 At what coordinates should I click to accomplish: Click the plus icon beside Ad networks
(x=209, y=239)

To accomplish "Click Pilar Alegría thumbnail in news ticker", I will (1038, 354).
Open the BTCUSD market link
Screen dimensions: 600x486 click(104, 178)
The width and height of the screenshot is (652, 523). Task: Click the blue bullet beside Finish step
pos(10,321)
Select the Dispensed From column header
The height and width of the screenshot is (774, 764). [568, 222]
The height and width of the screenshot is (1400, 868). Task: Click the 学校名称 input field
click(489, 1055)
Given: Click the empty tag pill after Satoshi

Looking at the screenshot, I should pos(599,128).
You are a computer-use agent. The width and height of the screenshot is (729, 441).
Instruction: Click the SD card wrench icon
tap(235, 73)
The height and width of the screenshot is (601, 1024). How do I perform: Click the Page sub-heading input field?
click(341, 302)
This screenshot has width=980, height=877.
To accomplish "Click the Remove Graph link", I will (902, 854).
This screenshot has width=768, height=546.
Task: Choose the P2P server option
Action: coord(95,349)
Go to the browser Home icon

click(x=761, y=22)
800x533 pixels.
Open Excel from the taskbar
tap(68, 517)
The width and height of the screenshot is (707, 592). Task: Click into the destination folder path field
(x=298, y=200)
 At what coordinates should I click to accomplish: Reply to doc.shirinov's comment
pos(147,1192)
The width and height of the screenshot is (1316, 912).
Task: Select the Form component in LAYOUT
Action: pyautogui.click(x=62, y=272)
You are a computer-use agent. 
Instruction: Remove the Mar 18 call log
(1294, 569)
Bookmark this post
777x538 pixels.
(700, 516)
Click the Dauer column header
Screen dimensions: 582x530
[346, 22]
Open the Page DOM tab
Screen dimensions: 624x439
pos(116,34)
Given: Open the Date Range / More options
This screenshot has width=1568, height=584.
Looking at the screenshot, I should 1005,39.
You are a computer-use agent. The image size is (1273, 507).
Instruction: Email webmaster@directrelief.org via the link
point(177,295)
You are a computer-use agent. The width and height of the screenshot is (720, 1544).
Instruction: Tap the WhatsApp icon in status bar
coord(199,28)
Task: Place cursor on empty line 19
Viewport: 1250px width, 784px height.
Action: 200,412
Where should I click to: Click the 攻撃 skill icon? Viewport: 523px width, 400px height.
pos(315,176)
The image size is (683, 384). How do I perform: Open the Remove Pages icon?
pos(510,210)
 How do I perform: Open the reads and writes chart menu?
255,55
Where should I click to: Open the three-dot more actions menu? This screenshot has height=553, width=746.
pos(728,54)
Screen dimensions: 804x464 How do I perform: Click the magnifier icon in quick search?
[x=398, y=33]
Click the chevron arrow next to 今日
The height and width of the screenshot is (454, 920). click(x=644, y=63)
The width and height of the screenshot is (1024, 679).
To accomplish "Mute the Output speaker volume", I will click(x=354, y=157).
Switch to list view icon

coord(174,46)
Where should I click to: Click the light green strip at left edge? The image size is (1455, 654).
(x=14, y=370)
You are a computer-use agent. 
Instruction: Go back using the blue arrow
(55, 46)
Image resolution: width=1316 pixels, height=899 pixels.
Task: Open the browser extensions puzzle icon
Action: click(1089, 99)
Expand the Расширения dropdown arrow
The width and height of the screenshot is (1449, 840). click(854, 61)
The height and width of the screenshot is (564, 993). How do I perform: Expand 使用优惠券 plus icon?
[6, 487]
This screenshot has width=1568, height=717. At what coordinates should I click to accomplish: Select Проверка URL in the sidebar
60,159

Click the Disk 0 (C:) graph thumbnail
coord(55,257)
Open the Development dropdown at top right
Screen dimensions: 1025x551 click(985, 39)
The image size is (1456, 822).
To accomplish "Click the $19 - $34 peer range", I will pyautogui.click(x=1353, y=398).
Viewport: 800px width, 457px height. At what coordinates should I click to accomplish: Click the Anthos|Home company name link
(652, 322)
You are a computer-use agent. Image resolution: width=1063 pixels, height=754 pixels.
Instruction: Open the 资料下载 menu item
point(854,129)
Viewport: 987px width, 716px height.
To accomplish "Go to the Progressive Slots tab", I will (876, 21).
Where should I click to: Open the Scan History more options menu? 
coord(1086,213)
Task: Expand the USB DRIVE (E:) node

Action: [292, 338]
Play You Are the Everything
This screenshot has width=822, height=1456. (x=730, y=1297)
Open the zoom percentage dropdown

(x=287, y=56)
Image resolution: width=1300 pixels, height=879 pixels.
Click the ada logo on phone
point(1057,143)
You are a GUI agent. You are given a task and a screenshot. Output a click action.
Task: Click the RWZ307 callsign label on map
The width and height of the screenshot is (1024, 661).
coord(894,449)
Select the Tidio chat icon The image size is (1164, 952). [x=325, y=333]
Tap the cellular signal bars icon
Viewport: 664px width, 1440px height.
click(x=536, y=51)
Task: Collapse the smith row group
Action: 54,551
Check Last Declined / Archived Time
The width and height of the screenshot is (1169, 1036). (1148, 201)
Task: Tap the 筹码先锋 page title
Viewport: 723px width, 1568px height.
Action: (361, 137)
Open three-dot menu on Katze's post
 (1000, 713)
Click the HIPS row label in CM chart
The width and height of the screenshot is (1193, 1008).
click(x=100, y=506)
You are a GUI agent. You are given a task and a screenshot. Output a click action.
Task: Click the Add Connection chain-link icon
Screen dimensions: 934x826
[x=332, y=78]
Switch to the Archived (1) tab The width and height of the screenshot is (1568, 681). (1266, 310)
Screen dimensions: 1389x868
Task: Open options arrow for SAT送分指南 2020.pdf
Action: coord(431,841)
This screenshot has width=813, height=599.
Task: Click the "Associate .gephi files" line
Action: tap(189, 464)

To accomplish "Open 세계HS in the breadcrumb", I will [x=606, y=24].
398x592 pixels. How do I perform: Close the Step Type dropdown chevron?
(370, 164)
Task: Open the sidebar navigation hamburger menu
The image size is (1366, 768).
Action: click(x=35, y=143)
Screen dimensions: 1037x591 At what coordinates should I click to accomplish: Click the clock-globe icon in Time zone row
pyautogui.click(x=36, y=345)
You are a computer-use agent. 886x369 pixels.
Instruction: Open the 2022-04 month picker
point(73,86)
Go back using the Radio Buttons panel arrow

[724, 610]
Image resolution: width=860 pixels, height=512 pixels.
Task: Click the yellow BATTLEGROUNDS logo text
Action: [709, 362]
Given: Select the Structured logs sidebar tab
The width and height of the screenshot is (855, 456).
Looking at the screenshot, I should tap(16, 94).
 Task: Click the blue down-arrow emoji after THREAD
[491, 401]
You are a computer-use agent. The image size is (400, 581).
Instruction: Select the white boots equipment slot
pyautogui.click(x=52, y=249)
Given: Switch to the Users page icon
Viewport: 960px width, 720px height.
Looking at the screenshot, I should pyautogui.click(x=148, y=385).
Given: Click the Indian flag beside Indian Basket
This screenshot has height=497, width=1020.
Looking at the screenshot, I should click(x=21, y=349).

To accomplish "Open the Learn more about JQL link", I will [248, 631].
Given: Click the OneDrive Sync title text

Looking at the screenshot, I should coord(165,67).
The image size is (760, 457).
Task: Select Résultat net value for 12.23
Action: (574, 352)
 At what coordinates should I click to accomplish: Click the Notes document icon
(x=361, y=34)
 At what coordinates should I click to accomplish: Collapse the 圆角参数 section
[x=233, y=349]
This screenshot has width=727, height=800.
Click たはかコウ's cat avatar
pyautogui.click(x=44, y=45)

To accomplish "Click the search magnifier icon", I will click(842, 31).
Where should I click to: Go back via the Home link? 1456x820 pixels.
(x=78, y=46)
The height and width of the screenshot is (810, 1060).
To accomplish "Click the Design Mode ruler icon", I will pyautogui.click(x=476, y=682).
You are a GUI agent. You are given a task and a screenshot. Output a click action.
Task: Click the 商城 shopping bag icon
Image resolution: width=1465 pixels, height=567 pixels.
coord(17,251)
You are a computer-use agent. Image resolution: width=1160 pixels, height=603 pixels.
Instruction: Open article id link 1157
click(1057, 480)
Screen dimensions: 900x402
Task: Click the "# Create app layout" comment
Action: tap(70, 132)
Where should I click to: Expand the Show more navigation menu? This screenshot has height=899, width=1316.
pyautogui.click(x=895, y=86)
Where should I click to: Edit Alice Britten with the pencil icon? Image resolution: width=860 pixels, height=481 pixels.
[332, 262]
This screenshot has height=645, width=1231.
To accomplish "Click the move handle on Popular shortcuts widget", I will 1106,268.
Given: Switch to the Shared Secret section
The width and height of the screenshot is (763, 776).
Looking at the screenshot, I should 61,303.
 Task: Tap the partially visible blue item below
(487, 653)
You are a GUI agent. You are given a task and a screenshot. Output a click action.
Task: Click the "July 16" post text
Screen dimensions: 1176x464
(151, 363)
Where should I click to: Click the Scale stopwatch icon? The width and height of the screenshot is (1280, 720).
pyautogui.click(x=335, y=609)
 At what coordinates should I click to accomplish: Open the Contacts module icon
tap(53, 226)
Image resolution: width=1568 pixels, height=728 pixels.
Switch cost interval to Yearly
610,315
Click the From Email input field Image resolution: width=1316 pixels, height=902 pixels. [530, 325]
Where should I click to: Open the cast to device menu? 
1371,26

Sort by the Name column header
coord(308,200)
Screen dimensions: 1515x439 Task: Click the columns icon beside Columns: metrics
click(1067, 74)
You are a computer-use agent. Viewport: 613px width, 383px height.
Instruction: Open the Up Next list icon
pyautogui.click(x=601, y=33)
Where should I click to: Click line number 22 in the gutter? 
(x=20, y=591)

····················

Exercise: Among the entries above, identify all lines with "computer" and copy them.

Answer to the exercise:
You are a computer-use agent. The width and height of the screenshot is (729, 441).
You are a computer-use agent. 
You are a computer-use agent. The image size is (1273, 507).
You are a computer-use agent. The width and height of the screenshot is (720, 1544).
You are a computer-use agent. 
You are a computer-use agent. Image resolution: width=1063 pixels, height=754 pixels.
You are a computer-use agent. 886x369 pixels.
You are a computer-use agent. The image size is (400, 581).
You are a computer-use agent. Image resolution: width=1160 pixels, height=603 pixels.
You are a computer-use agent. Viewport: 613px width, 383px height.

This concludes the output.